Carrillo-Muñoz AJ, et.al. Sertaconazole nitrate shows fungicidal and fungistatic activities against T. rubrum, t. mentagrophytes and E. floccosum, causative agents of tinea pedis. (http://www.ncbi.nlm.nih.gov/pubmed/21746955) In this brief in vitro study 150 clinical isolates of dermatophytes were tested for fungicidal and fungistatic activity using sertaconazole (Ertaczo). The testing showed fungicidal activity against all three organisms with better activity against T. rubrum and E. floccosum than against T. mentagrophytes. According to the authors this result was important since, prior to this study; the only fungicidal data for this drug was limited to two strains of T. mentagrophytes. Their conclusion was that, although the clinical advantage of fungicidal over fungistatic activity for tinea pedis products remains unclear, “these dual fungicidal and fungistatic activities of sertaconazole are consistent with its efficacy against tinea pedis in randomized, placebo-controlled clinical trials”.

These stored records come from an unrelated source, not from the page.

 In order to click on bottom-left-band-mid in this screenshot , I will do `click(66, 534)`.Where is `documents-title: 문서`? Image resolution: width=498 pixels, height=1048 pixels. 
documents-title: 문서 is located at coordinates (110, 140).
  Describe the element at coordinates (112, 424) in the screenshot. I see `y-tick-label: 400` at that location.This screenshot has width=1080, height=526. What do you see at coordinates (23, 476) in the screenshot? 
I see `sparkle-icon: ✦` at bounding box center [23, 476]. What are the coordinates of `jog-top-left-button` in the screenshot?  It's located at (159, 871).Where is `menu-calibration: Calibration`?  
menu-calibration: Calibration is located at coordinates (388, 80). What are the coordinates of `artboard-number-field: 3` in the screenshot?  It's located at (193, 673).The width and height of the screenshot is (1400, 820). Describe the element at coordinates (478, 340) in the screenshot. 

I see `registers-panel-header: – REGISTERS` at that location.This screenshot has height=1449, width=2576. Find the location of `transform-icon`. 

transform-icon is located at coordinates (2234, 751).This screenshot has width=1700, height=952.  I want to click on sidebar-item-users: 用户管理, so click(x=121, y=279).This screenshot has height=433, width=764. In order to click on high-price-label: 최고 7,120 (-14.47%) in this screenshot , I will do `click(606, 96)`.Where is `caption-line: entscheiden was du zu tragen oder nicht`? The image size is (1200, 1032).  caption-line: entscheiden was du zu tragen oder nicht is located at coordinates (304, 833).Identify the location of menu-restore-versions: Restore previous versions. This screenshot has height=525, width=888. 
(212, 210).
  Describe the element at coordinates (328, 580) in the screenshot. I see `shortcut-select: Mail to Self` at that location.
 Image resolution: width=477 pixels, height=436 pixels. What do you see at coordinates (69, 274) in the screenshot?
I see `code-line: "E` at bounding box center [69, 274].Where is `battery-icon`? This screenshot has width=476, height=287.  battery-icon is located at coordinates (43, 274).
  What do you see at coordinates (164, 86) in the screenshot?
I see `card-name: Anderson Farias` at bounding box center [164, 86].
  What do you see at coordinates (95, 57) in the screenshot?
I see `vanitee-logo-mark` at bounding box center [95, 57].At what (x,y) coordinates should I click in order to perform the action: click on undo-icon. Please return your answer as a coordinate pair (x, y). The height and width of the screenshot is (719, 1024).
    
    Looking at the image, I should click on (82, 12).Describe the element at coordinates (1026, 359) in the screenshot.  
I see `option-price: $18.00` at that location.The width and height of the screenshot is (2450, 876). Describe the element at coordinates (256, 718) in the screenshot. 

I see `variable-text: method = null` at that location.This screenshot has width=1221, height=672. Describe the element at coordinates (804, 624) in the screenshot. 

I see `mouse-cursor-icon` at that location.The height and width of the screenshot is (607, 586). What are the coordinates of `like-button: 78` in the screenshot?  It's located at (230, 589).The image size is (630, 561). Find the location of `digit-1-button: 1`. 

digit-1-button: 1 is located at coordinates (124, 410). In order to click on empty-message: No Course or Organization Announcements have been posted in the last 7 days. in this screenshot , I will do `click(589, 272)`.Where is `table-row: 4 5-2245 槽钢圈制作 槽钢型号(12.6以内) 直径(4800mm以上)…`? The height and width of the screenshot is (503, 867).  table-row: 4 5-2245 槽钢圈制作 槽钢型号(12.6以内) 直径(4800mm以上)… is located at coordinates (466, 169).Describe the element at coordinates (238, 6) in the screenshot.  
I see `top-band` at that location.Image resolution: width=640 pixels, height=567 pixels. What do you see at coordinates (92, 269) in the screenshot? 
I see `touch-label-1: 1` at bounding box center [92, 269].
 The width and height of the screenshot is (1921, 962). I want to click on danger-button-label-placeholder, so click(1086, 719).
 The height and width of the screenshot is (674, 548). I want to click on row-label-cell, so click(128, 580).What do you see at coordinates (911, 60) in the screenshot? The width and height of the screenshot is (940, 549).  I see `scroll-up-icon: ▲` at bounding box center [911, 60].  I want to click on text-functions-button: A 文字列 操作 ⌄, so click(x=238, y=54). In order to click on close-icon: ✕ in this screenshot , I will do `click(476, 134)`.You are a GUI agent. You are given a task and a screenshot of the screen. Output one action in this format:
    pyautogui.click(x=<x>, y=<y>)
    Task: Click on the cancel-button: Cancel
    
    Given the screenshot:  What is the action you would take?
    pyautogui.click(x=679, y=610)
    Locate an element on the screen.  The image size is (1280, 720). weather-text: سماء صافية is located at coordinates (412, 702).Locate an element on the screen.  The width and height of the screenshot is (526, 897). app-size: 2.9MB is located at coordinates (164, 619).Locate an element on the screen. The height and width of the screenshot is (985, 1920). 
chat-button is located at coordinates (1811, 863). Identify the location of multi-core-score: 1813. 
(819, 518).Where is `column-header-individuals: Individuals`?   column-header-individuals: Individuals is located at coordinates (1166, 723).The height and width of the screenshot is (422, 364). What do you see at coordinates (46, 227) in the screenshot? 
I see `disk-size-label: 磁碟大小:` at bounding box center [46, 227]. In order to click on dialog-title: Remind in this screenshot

Krishna G, et.al. Determination of posaconazole levels in toenails of adults with onychomycosis following oral treatment with four regimens of posaconazole for 12 or 24 weeks. (http://www.ncbi.nlm.nih.gov/pubmed/21746944) In this pharmacokinetic data reporting from a phase 2 clinical trial, patients were treated with oral posaconazole (100, 200, 400mg) once daily for 24 weeks or 400 qd for 12 weeks. Drug concentrations from both nail clippings and plasma were collected. 118 patients completed treatment. In the hallux posaconazole was detected as early as 2 weeks in the 200 and 400 mg dose groups. The levels were dose related and continued to rise even after discontinuation of the drug. Plasma levels reached steady state and stayed there, declining once the drug was stopped. The authors opined that posaconazole remained high in the nail after treatment was discontinued “…probably because posaconazole accumulated in the nail matrix via systemic absorption during treatment. As the nail plate grew out, posaconazole was incorporated into the nail plate moving away from the nail fold, where it persisited at the distal end of the nail plate.” You may now ask yourself “Why have I never heard about this drug?” Posaconazole was being developed by Schering-Plough for possible oral use in onychomycosis. SP was bought by Merck and priorities in drug portfolios change. I am currently uncertain about the fate of this drug’s future development.